In 2017, earthquake observations from different onshore quasi-linear DAS arrays distributed in a few locations in the United States were performed.22 In all cases, DAS systems recorded different magnitude earthquakes with high waveform fidelity with respect to close seismometers. They also showed that the 2D (time vs length) array response of DAS enables recording information that is not provided by conventional seismometers, such as the direction of the seismic energy. In a different field test that year, fibers with different packaging were tested, showing a minor influence on the DAS sensitivity,25 as illustrated in Fig. 6(c). In 2018, the viability of using an already-deployed fiber-optic telecommunication infrastructure for seismic monitoring was demonstrated for the first time.20 Researchers occupied a 27 km section of dark fiber deployed in California and recorded ground motion activity for 7 months. An additional work exploiting the use of DAS combined with template matching processing has demonstrated the possibility of properly employing the large number of seismic channels in a DAS array to permit detection of small earthquakes even below the noise level.69 However, this method relies on an updated catalog of predefined events, limiting its general use in the broad seismic tomography field. Certainly, as DAS arrays have been used just recently, a sound background of earthquake waveform templates and unsupervised machine learning-related approaches are yet to be developed, which surely will contribute to a broader detection and analysis of seismic patterns (beyond those human labeled).69–71 

Apart for seismicity monitoring, an appealing application of DAS arrays is that of sub-surface structure imaging. The typical spatial resolution of DAS (few meters) together with long ranges (tens of kilometers) allow conventional DAS to provide thousands of channels capable of sampling seismic waveforms without aliasing. This performance can be exploited to unveil structures of high interest in geophysics, such as fault zones or basin edges, aimed at extracting information about earthquake dynamics, ground shaking predictions, and more. Traditionally, those observations have been achieved using temporary dense nodal seismic arrays.72,73 However, DAS arrays may provide unparalleled performance while avoiding the shortcomings of the deployment of large point seismic sensors, as described in Sec. II A. For this purpose, several field tests have been carried out to date, employing either active (using earthquake waveforms19,74) or passive methods (using ambient noise correlation or seismic noise such local traffic20,24,25,67), with very promising results. In all cases, a critical factor of success depends on the recognition of the cable’s geometry.
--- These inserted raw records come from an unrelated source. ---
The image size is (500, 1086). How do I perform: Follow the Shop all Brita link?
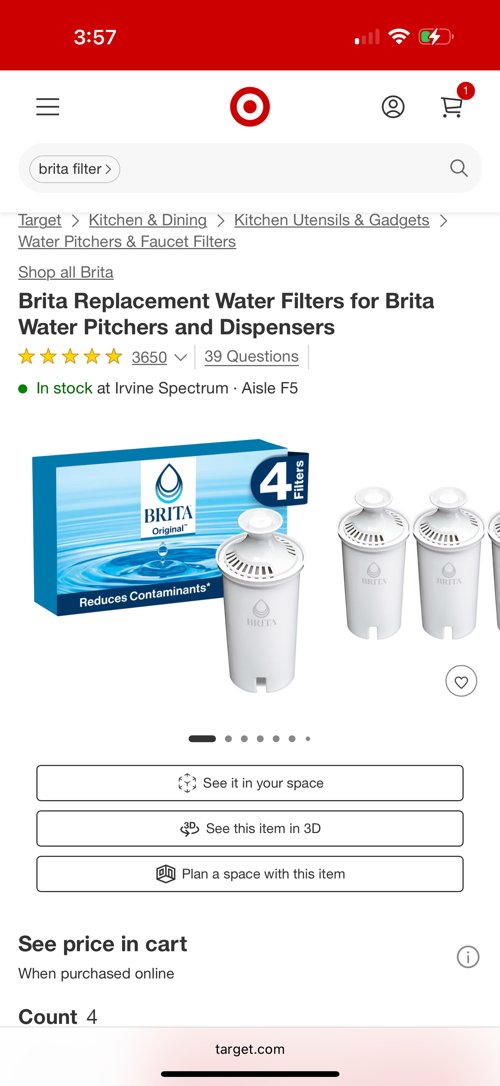(66, 272)
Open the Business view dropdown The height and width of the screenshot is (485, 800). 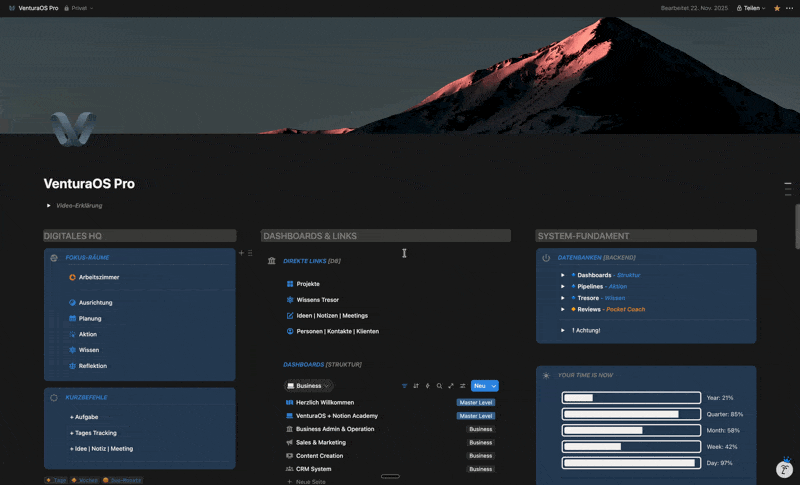[308, 385]
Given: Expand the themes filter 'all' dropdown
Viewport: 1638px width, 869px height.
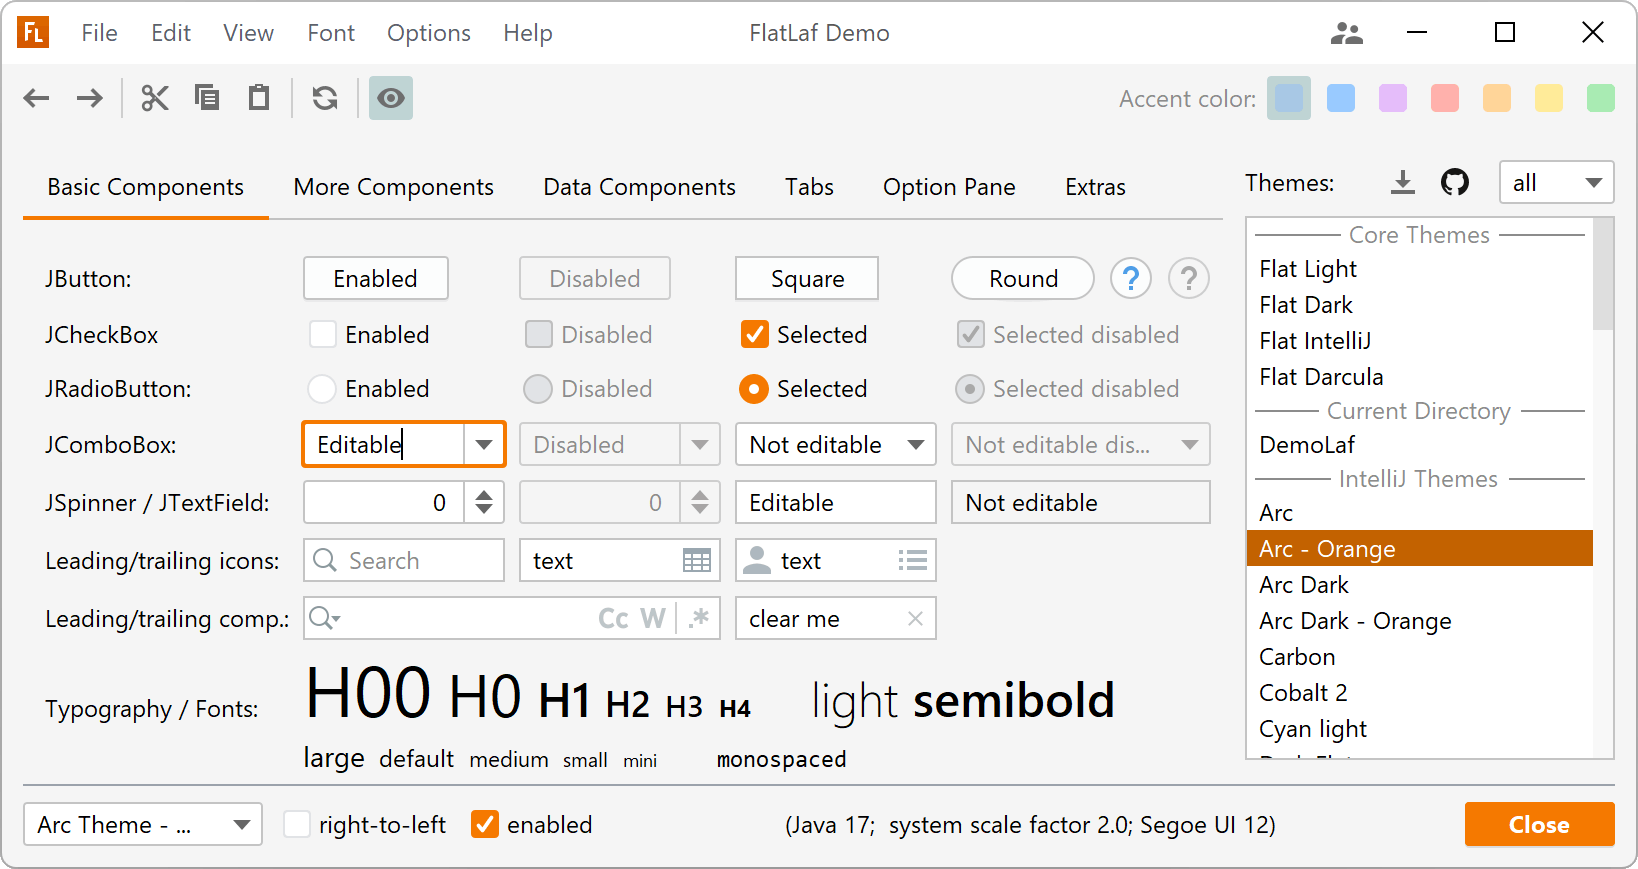Looking at the screenshot, I should [x=1556, y=182].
All the previously mentioned studies have been performed onshore using commercially available DAS technology based on coherent detection φ-OTDR. Solutions based on DAS using passive 3 × 3 coupler demodulation have also been proposed in the literature.63 However, this approach has only been tested under non-realistic, well-controlled experimental conditions since this receiver requires thermal and mechanical stabilization, hindering its application in field tests. Regarding ocean-bottom seismic monitoring, in Ref. 32, researchers reported the detection of earthquakes over terrestrial and submarine links with lengths of >500 km and a geographical distance from the earthquake epicenter ranging from 25 km to 18 500 km. For this purpose, the used interrogator employed an ultralow expansion cavity-stabilized laser. Such a complex interrogator unit (IU) is costly and difficult to handle, limiting its escalation for real use around the globe. Besides, no distributed sensing can be realized using this approach as the whole fiber is used as a single sensor.

In Sec. III, we show the first experimental demonstrations of the use of chirped-pulse DAS for monitoring teleseismic activity, using both an ocean-bottom DAS and a DAS employing an already-deployed metropolitan telecom fiber. For the latter case, we present the optical configuration used as well as several signal processing algorithms employed for recovering seismic information from the acquired strain signals. We note that these waveforms are acquired in particularly noisy environments, but the earthquake waveforms could be extracted with moderately high fidelity, thanks to the high spatial sampling provided by DAS arrays.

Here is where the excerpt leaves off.